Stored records
Content starts

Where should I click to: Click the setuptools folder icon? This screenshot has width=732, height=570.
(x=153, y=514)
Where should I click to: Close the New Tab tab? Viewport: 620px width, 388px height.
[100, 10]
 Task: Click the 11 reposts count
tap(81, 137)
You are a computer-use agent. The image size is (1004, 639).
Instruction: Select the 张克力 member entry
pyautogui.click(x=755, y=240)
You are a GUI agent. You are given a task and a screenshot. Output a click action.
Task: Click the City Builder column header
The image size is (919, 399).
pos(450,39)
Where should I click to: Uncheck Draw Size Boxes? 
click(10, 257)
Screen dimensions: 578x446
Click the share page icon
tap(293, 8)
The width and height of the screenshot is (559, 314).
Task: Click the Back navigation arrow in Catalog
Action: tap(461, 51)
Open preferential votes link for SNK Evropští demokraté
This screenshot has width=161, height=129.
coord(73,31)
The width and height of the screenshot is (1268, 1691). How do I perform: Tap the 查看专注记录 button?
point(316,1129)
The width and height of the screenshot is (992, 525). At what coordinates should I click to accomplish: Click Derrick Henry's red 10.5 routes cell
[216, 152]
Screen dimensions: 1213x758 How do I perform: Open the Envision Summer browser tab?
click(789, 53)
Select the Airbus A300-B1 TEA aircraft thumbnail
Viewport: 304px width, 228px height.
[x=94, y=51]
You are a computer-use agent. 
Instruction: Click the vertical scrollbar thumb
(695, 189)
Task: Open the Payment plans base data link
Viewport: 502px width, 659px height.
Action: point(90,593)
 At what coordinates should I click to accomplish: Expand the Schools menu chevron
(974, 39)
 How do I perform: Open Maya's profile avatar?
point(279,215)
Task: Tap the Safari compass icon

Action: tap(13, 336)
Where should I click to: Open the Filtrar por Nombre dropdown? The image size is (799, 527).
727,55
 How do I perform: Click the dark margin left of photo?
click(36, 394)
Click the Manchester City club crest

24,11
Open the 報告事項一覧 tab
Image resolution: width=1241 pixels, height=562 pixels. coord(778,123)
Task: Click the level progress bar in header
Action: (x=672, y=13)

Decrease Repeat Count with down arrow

Content ends

# [Work order]
Between the first line of the entries above and the line with "You are a GUI", both included, copy every line exactly and nothing outside that range.

# [Result for this task]
Where should I click to: Click the setuptools folder icon? This screenshot has width=732, height=570.
(x=153, y=514)
Where should I click to: Close the New Tab tab? Viewport: 620px width, 388px height.
[100, 10]
 Task: Click the 11 reposts count
tap(81, 137)
You are a computer-use agent. The image size is (1004, 639).
Instruction: Select the 张克力 member entry
pyautogui.click(x=755, y=240)
You are a GUI agent. You are given a task and a screenshot. Output a click action.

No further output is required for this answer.